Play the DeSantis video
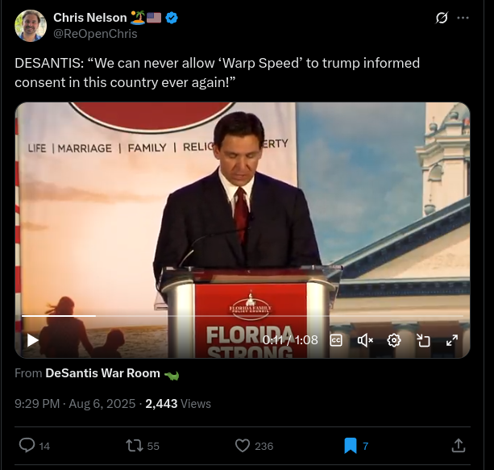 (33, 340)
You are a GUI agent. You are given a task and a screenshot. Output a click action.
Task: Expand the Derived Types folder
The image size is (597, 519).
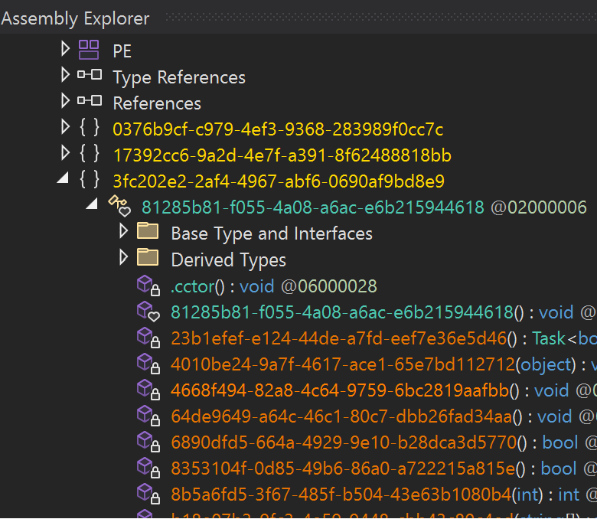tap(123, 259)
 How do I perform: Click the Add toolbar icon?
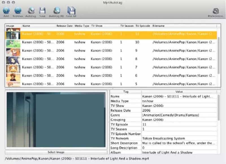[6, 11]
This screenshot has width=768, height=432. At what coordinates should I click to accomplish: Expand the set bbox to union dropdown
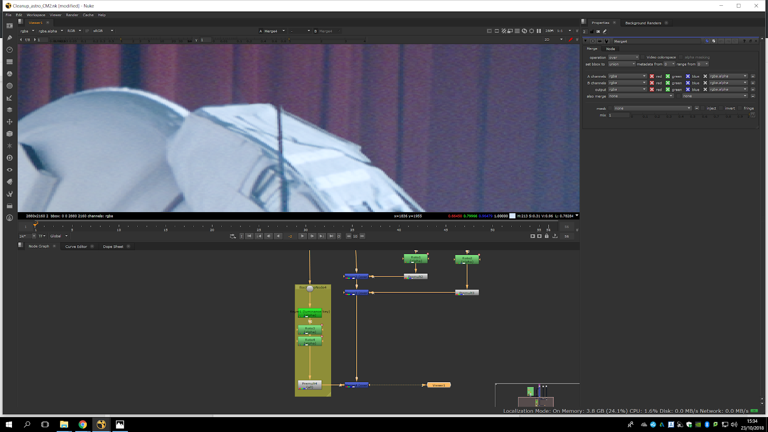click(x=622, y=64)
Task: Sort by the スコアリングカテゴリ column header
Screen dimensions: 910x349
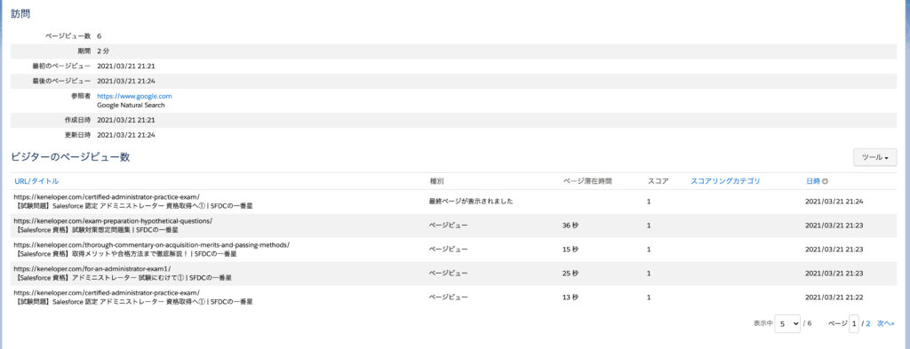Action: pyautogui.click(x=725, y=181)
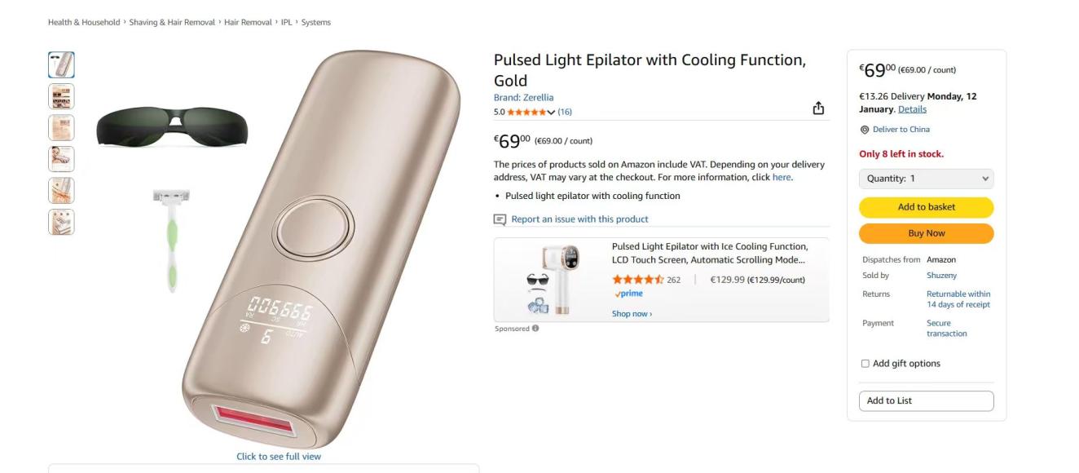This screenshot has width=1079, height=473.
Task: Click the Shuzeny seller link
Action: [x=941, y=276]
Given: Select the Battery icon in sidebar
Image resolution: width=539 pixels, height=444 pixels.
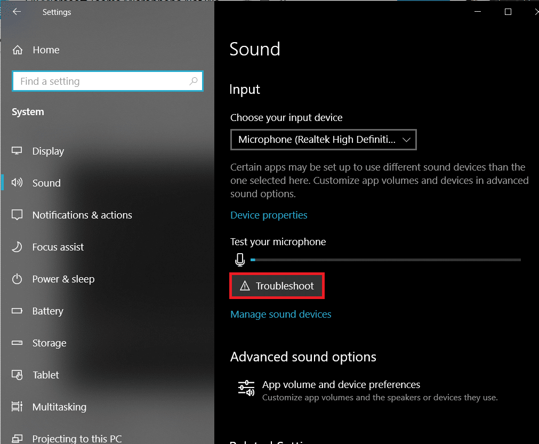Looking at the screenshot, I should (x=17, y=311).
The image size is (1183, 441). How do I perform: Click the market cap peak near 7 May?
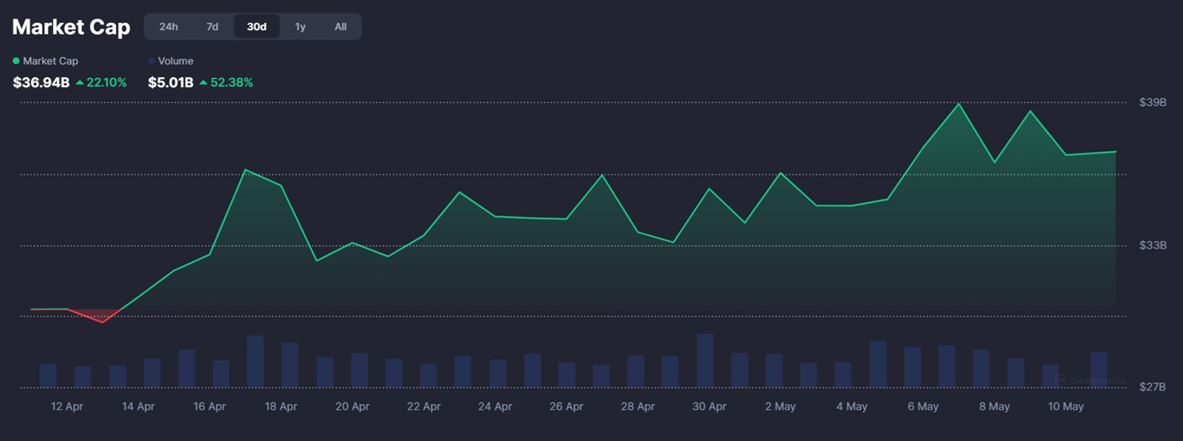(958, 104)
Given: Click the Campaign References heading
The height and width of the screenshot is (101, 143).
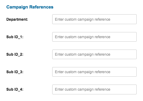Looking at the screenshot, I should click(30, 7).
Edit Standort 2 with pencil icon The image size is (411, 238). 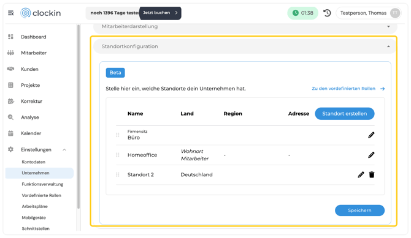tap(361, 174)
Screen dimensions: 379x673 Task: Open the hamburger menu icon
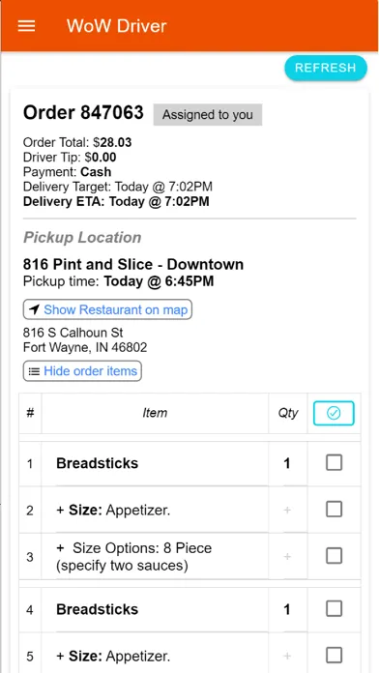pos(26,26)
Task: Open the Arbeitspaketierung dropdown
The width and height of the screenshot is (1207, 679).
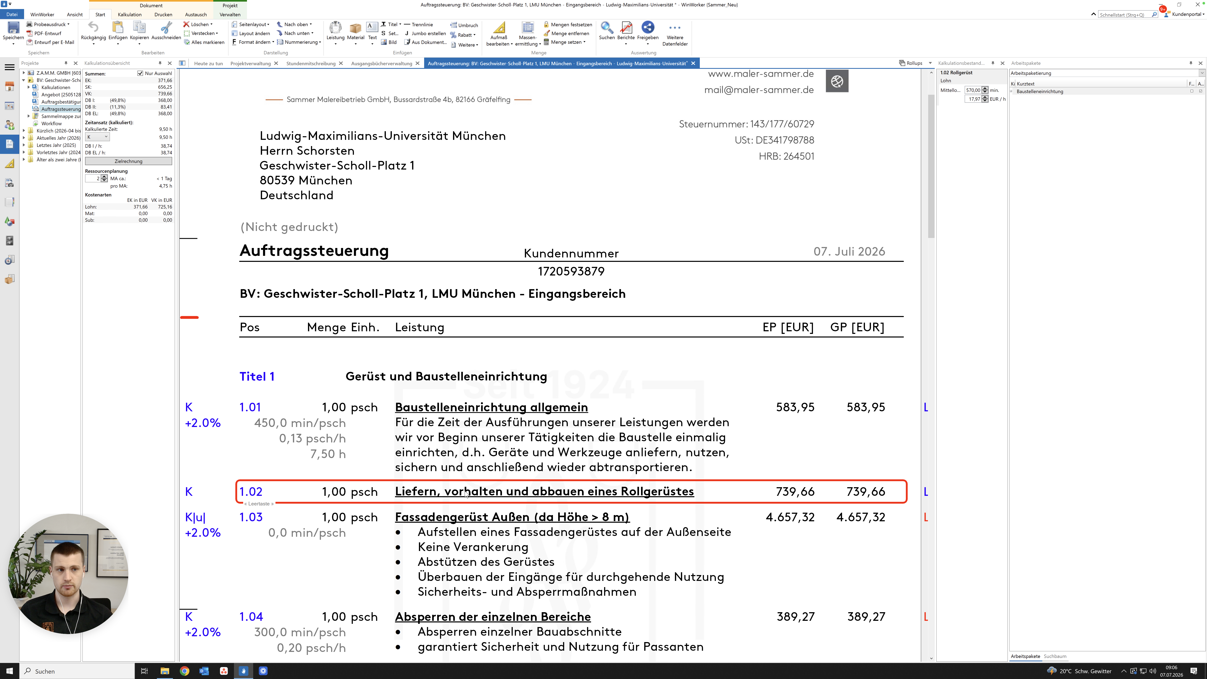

— Work item —
Return exactly the stretch above whose first line contains "Image resolution: width=539" and whose last line contains "Given: Click the Campaign References heading", and nothing outside it. The pictures should not appear.

— Answer for this exercise —
Image resolution: width=539 pixels, height=444 pixels.
Looking at the screenshot, I should (x=17, y=311).
The image size is (1183, 441). How do I perform: Click the market cap peak near 7 May?
(958, 104)
Given: Click the Campaign References heading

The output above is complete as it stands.